PKM2 modulates chemotherapy sensitivity by regulating autophagy and predicts the prognosis and immunity in pancancer.

One of the main characteristics of tumor metabolite reprogramming is enhanced glycolysis, and Pyruvate Kinase M2(PKM2) is a crucial enzyme that limits the pace of glycometabolism. Although PKM2 has been proven to affect the development of some cancers, a pan-cancer analysis of PKM2 has not yet been performed. We analyzed the expression and prognosis of PKM2 in pan-cancer using multiple databases.

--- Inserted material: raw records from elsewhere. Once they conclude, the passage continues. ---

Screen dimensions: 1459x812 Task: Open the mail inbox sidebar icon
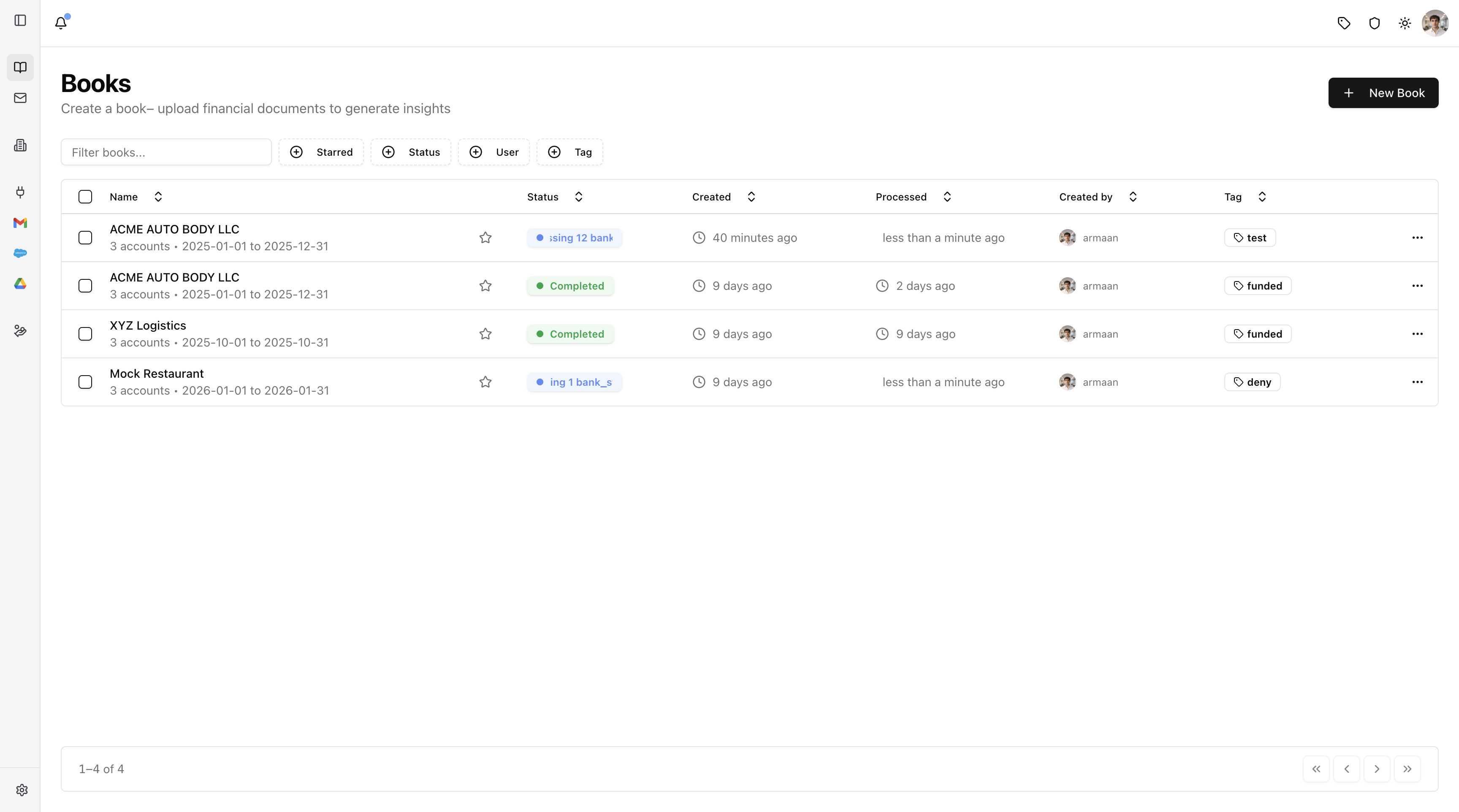click(x=20, y=98)
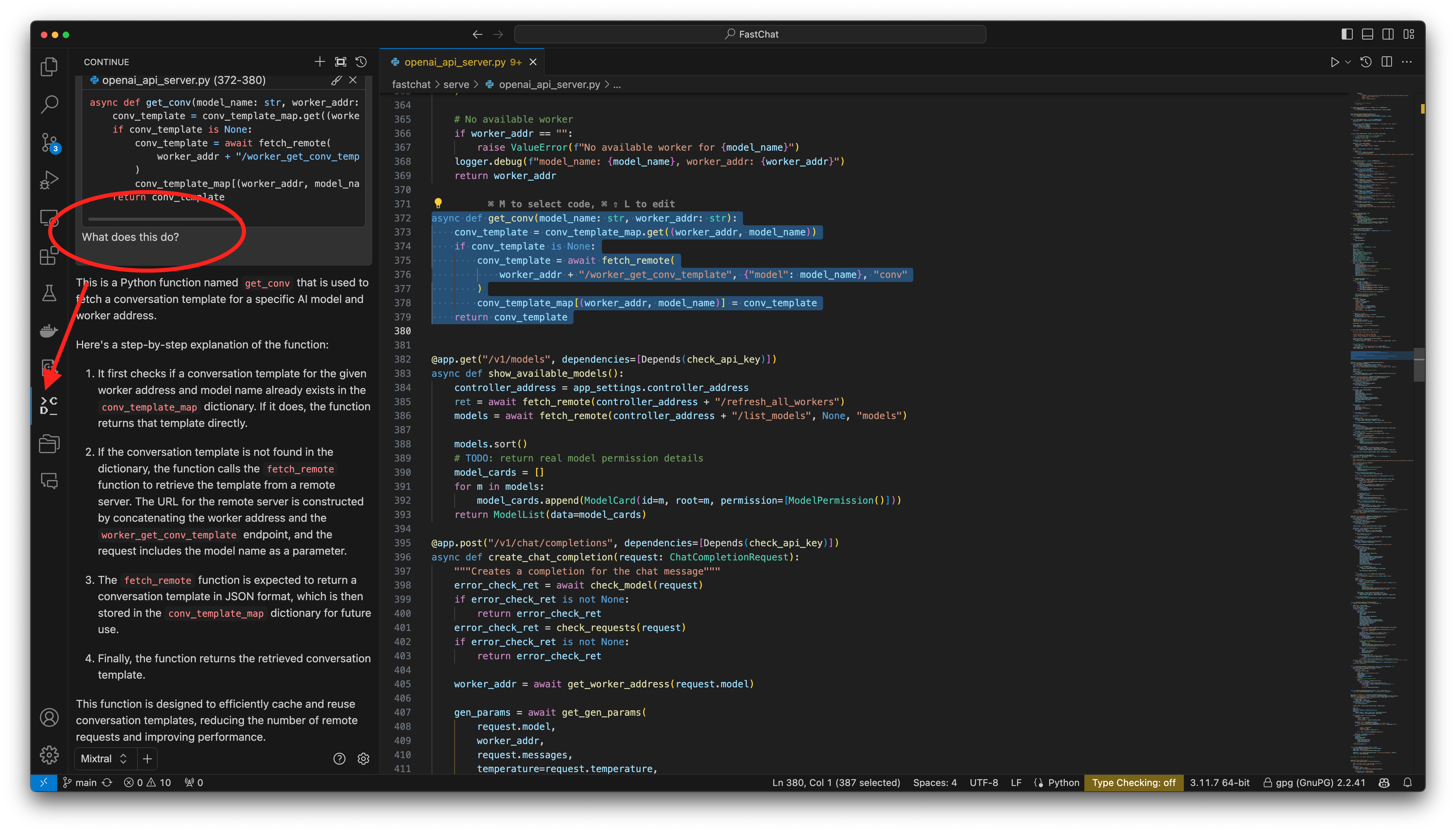Screen dimensions: 1456x832
Task: Open the Explorer view in activity bar
Action: (x=49, y=67)
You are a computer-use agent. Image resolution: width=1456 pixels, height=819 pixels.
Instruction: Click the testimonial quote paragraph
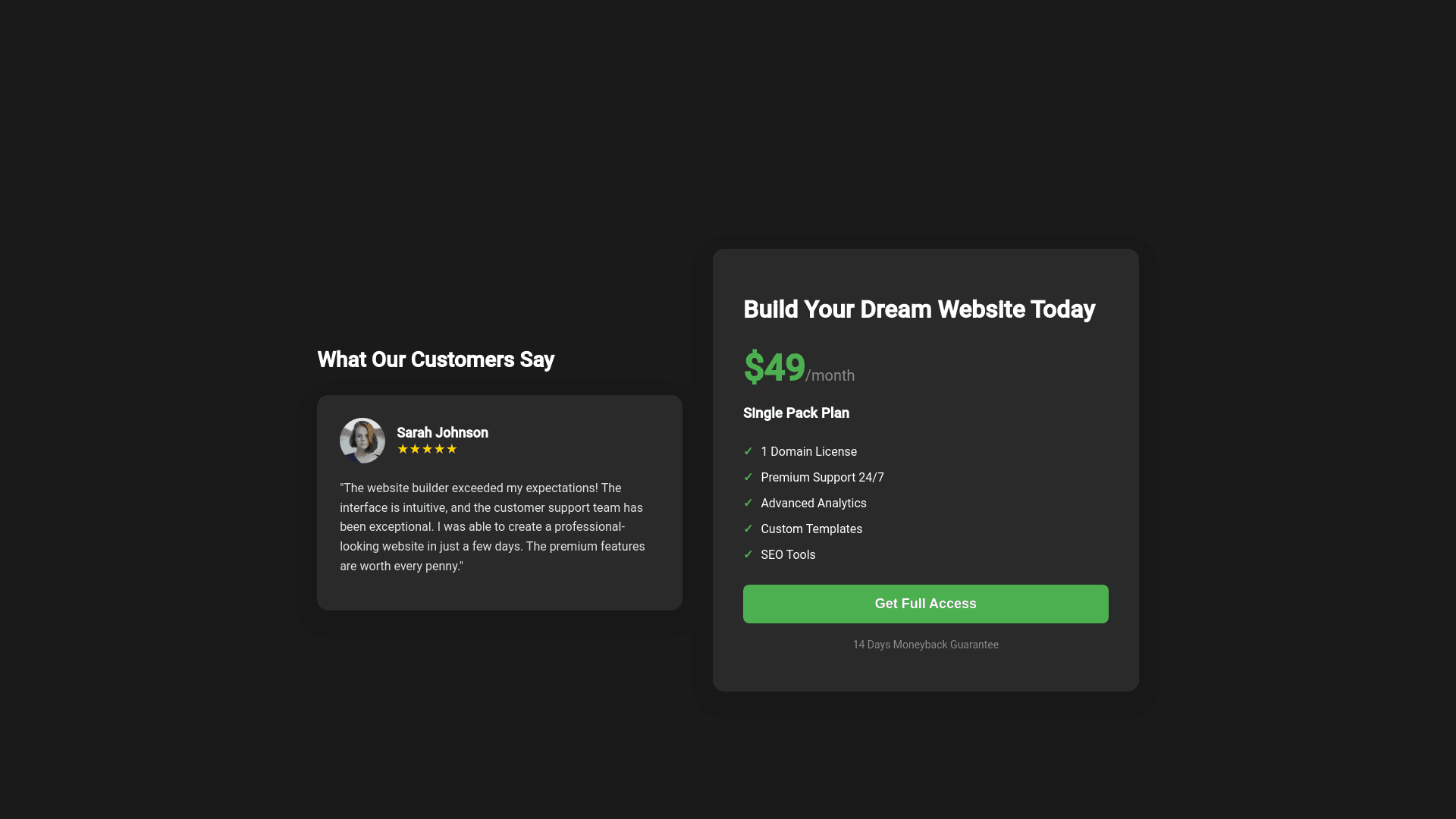[493, 527]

We performed epigenetic, functional enrichment, immune cell infiltration, immune checkpoint, and drug sensitivity analyses of PKM2. PKM2 was found to be significantly upregulated in most malignancies and associated with a bad prognosis. In some cancers, the PKM2 DNA promoter was hypomethylated. The expression of PKM2 was positively linked with most m6A-methylation-related genes in pan-cancer. The functions of PKM2 were primarily associated with the regulation of the immune system, glycolysis, hypoxia, angiogenesis, and epithelial-mesenchymal transition. PKM2 was favorably associated with neutrophils and cancer-associated fibroblasts in the tumor microenvironment of most cancers. Importantly, PKM2 showed a strikingly high correlation with CD274 (PD-L1), CD276, TGF-β1, VEGFA, and HAVCR2 in most cancers. Finally, using experiments, it was confirmed that silencing PKM2 could increase the sensitivity of esophageal squamous cell carcinoma to cisplatin by regulating autophagy. PKM2 affects autophagy - regulated tumor cell tolerance to chemotherapy, providing future research directions for solving tumor chemotherapy resistance.